#### Exercise aim
Check every line of the data below for the word "options". Copy the ones that have it.

*** Dataset excerpts ***

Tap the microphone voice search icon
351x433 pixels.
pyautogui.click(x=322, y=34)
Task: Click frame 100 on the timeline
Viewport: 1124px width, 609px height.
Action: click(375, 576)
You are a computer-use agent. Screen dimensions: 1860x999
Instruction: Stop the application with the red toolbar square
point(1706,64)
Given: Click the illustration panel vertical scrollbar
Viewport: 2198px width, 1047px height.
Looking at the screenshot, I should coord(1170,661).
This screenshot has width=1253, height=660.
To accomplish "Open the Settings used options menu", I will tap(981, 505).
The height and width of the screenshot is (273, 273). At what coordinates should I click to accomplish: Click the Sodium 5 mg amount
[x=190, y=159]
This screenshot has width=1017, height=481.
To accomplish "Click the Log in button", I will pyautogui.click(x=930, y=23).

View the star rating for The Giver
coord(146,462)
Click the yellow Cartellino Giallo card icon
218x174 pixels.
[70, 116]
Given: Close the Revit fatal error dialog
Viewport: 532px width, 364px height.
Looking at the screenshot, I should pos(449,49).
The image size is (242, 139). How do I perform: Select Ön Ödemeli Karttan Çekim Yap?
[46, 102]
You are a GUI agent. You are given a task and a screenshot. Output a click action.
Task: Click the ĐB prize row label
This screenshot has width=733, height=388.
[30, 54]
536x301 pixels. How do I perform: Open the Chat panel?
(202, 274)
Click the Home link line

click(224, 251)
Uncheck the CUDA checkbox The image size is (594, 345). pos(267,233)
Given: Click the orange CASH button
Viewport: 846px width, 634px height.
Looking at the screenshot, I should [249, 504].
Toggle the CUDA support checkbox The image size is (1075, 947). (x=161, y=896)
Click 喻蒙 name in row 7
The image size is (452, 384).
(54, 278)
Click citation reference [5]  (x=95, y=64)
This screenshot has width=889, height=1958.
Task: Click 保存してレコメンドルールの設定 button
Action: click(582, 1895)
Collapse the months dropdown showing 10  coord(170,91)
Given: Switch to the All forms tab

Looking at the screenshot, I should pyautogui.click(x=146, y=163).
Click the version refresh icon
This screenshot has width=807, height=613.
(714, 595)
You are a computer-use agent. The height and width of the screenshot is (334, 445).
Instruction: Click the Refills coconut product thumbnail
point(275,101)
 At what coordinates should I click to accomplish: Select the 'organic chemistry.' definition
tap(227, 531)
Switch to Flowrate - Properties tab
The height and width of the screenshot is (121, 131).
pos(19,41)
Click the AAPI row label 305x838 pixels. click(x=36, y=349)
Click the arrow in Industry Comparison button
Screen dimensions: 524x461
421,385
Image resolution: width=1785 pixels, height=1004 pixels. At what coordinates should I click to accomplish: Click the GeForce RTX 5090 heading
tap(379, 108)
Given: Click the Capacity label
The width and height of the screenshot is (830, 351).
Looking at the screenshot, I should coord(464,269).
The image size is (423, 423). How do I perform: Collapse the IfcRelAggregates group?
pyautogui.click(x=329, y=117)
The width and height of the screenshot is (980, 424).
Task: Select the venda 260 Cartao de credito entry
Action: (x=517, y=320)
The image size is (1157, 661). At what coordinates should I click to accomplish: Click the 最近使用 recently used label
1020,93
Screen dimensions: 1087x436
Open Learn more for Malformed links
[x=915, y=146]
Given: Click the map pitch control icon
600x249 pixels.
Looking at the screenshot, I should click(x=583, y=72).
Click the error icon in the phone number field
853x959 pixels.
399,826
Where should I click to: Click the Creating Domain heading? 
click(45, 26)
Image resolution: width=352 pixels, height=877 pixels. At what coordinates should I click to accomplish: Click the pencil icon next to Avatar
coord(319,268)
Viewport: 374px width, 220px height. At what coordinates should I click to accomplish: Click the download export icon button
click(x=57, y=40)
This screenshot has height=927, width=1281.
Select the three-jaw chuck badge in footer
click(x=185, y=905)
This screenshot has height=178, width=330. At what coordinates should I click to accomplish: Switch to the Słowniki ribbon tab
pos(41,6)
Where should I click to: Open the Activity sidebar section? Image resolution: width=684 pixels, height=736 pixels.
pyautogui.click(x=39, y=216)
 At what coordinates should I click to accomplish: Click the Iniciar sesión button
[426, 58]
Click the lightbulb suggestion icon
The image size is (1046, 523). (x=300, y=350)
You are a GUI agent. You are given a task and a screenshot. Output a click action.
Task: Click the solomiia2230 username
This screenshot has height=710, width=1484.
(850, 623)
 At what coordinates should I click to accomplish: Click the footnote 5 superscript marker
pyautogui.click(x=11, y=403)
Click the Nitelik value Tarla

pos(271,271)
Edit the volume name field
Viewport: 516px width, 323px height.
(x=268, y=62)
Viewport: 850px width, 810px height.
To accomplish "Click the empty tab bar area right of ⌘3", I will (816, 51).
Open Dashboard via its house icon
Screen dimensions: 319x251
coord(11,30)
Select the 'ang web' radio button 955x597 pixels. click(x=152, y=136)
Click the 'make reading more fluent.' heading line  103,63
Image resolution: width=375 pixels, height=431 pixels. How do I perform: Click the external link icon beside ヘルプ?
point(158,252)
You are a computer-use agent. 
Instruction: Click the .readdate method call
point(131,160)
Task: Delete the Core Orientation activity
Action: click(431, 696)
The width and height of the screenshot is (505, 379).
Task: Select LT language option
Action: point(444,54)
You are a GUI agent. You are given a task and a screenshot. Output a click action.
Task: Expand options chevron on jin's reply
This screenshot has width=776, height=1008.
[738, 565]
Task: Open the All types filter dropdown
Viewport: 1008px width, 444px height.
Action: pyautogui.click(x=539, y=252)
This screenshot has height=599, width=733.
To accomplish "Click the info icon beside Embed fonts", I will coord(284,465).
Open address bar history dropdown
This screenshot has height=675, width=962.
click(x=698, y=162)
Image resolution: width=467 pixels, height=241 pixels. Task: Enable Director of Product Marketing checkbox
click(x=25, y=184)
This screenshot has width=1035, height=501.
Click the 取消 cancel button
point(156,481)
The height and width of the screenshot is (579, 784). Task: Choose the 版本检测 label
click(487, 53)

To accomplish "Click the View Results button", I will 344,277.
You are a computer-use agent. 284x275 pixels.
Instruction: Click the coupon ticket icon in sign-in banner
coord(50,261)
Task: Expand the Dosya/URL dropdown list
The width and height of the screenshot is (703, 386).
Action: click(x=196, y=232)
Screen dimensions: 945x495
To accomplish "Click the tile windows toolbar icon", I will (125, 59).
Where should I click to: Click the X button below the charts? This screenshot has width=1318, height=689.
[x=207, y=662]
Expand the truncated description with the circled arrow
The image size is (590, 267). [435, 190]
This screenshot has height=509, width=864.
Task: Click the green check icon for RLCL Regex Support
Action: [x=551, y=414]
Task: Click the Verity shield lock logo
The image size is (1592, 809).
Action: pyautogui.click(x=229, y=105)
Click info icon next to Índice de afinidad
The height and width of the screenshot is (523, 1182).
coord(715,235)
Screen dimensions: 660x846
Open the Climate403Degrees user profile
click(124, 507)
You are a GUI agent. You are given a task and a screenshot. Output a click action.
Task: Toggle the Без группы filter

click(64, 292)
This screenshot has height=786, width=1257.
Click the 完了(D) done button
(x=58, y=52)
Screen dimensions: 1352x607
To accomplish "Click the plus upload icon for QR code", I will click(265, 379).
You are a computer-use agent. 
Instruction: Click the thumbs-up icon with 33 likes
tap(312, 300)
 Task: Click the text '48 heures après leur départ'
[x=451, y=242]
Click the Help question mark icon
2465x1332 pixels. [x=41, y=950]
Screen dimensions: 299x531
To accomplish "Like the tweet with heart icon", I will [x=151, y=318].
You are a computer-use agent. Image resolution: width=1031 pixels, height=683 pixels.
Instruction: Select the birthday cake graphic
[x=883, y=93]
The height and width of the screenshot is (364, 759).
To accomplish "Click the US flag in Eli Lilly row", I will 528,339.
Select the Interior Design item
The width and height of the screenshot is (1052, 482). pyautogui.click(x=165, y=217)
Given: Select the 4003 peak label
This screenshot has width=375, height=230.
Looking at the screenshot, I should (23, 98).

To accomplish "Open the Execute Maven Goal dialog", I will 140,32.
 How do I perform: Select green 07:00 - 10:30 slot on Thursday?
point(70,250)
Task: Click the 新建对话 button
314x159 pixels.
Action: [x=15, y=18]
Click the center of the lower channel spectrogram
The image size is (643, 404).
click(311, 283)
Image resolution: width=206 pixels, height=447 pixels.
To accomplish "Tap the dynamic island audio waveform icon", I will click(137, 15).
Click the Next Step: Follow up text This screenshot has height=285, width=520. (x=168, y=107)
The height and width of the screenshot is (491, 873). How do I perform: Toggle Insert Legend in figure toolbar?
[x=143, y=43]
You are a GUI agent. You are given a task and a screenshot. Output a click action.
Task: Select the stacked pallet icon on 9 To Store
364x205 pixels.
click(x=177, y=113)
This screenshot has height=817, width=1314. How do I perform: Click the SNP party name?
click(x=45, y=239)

***

#### Solution to this exercise
To accomplish "Open the Settings used options menu", I will tap(981, 505).
Task: Expand options chevron on jin's reply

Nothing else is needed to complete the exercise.